BEGIN DOCUMENT SECTION
Rewriting the query so that the limit is applied first and then the cross join against the function should make Postgres use the index:
Using a derived table:
select x
from (
select *
from crumbs
where run_id='2016-04-26T19_02_01_015Z'
limit 10
) c
cross join lateral json_array_elements(c.content::json) x
Alternatively using a CTE:
with c as (
select *
from crumbs
where run_id='2016-04-26T19_02_01_015Z'
limit 10
)
select x
from c
cross join lateral json_array_elements(c.content::json) x
Or use json_array_elements() directly in the select list:
select json_array_elements(c.content::json)
from crumbs c
where c.run_id='2016-04-26T19_02_01_015Z'
limit 10
However this is something different then the other two queries because it applies the limit after "unnesting" the json array, not on the number of rows returned from the crumbs table (which is what your first query is doing).
You've got three different problems going on. First, the limit 10 in the first query is tipping the planner in favor of the index scan, which would otherwise be pretty expensive to get all rows matching that run_id. For the sake of comparison you might want to see what the first (un-joined) query plan looks like if you remove the limit. My guess is the planner switches to a table scan.
Second, that lateral join is unnecessary and throwing off the planner. You can expand the elements of the content array in your select clause like so:
select json_array_elements(content::json)
from crumbs
where run_id = '2016-04-26T19_02_01_015Z'
;
This is more likely to use the index scan to pick off rows for that run_id, then "unnest" the array elements for you.
But the third hidden problem is what you're actually trying to get. If you run this last query as is then you're in the same boat as the first (un-joined) query without a limit, which means you'll likely not get an index scan (not that that's inherently bad if you're reading such a large chunk of the table).
Do you want just the first few arbitrary array elements from all content arrays in that run? If so then tacking on a limit clause here should be the end of the story. If you want all array elements for this particular run then you may just have to accept a table scan, although without the lateral join you're potentially in a much better situation than the original query.
Data modelling suggestions:
-- Suggest replacing the column run_id (low cardinality, and rather fat)
END DOCUMENT SECTION
BEGIN RAW DATA
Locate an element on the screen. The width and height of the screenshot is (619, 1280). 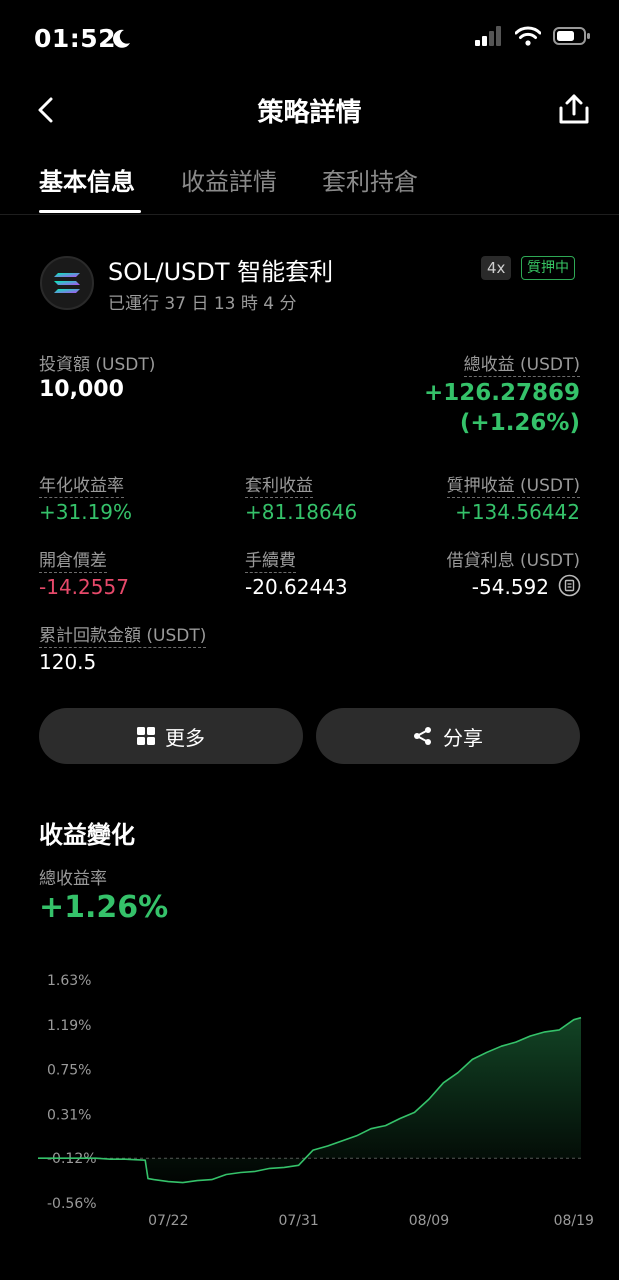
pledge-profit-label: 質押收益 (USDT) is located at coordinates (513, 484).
END RAW DATA
PROBLEMS TO SOLVE
[A] Please reproduce the part of the Postgres query discussion from "Second, that lateral" up to and including "of the table).".
[B] Carry on the Postgres query discussion from the point where it ends.

RESULTS
[A]
Second, that lateral join is unnecessary and throwing off the planner. You can expand the elements of the content array in your select clause like so:
select json_array_elements(content::json)
from crumbs
where run_id = '2016-04-26T19_02_01_015Z'
;
This is more likely to use the index scan to pick off rows for that run_id, then "unnest" the array elements for you.
But the third hidden problem is what you're actually trying to get. If you run this last query as is then you're in the same boat as the first (un-joined) query without a limit, which means you'll likely not get an index scan (not that that's inherently bad if you're reading such a large chunk of the table).

[B]
-- by a reference to a domain table, like:
-- ------------------------------------------------------------------
CREATE TABLE runs
( run_seq serial NOT NULL PRIMARY KEY
, run_id character varying UNIQUE
);
-- Grab all the distinct values occuring in crumbs.run_id
-- -------------------------------------------------------
INSERT INTO runs (run_id)
SELECT DISTINCT run_id FROM crumbs;
-- Add an FK column
-- -----------------
ALTER TABLE crumbs
ADD COLUMN run_seq integer REFERENCES runs(run_seq)
;
UPDATE crumbs c
SET run_seq = r.run_seq
FROM runs r
WHERE r.run_id = c.run_id
;
VACUUM ANALYZE runs;
-- Drop old column and set new column to not nullable
-- ---------------------------------------------------
ALTER TABLE crumbs
DROP COLUMN run_id
;
ALTER TABLE crumbs
ALTER COLUMN run_seq SET NOT NULL
;
-- Recreate the supporting index for the FK
-- adding id to support index-only lookups
-- (and enforce uniqueness)
-- -------------------------------------
CREATE UNIQUE INDEX index_crumbs_run_seq_id ON crumbs (run_seq,id)
;
-- Refresh statistics
-- ------------------
VACUUM ANALYZE crumbs; -- this may take some time ...
-- and then: join the runs table to your original crumbs table
-- -----------------------------------------------------------
-- explain analyze
SELECT x FROM crumbs c
JOIN runs r ON r.run_seq = c.run_seq
, lateral json_array_elements(c.content::json) x
WHERE r.run_id='2016-04-26T19_02_01_015Z'
LIMIT 10
;
Or: use the other answerers's suggestion with a similar join.
But possibly even better: replace the ugly run_id text string by an actual timestamp.